• **Work instruction**
Reproduce only this range: the line holding "The image size" through the last line of the data below, both included, exactly, with no pictures.

• **Data for review**
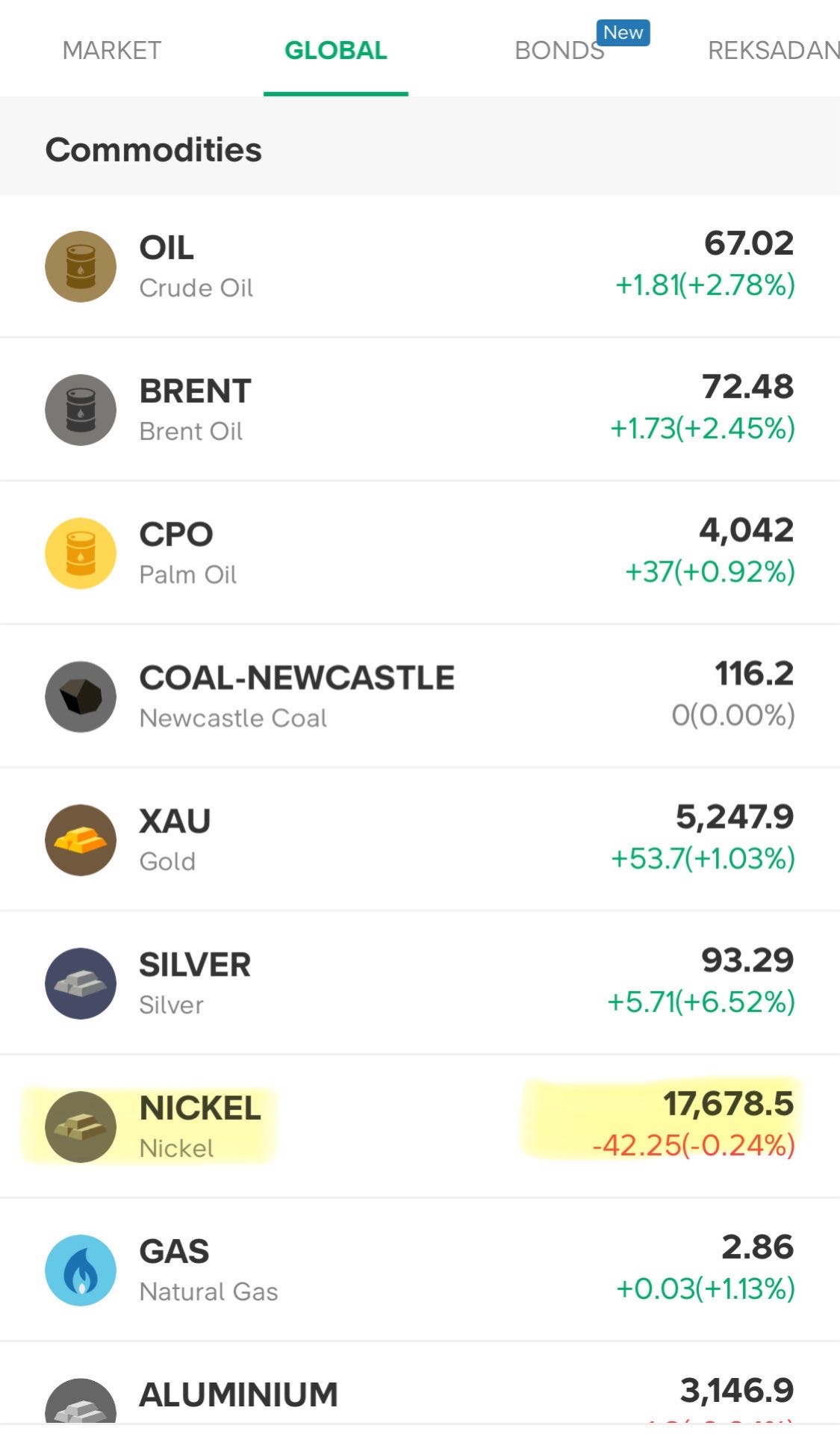The width and height of the screenshot is (840, 1440).
Task: Open the BRENT price 72.48
Action: (747, 387)
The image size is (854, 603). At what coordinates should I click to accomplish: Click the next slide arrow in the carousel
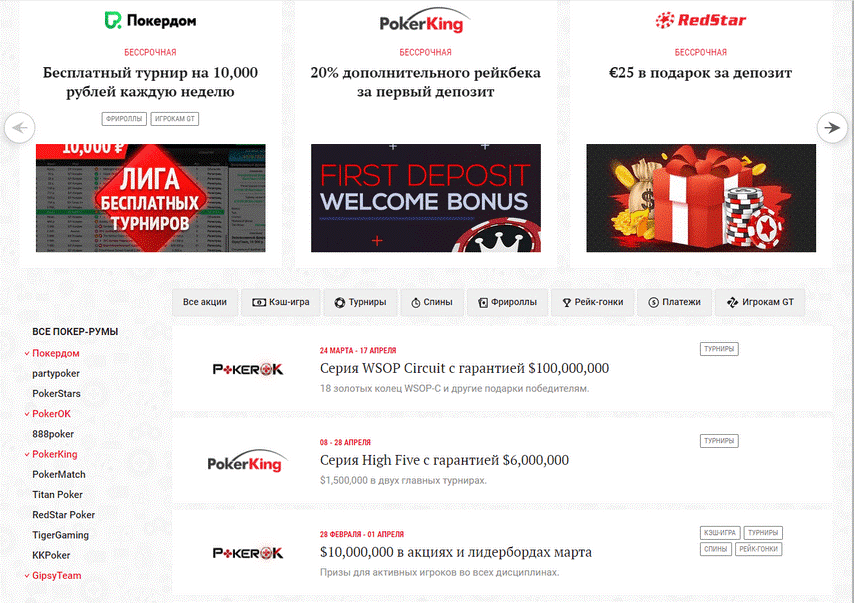pyautogui.click(x=832, y=127)
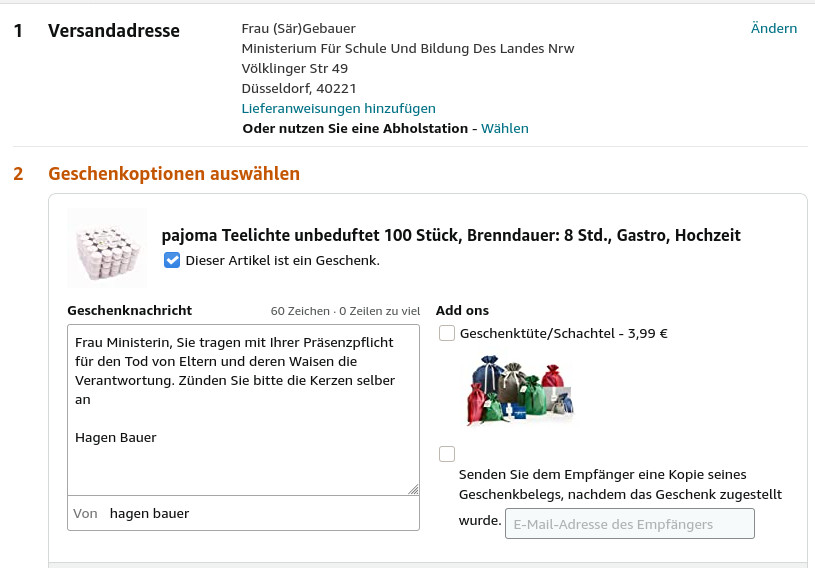The width and height of the screenshot is (815, 568).
Task: Click the gift bags and boxes image
Action: pos(518,390)
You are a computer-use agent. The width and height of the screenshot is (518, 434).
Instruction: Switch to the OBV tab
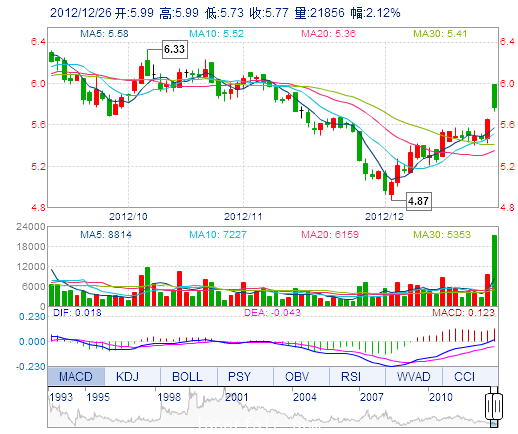tap(297, 376)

• **Problem solution**
The image size is (854, 603). At what coordinates should I click to accomplish: Click the next slide arrow in the carousel
pyautogui.click(x=832, y=127)
The width and height of the screenshot is (815, 568).
Task: Click the gift bags and boxes image
Action: pos(518,390)
You are a computer-use agent. The width and height of the screenshot is (518, 434).
Instruction: Switch to the OBV tab
tap(297, 376)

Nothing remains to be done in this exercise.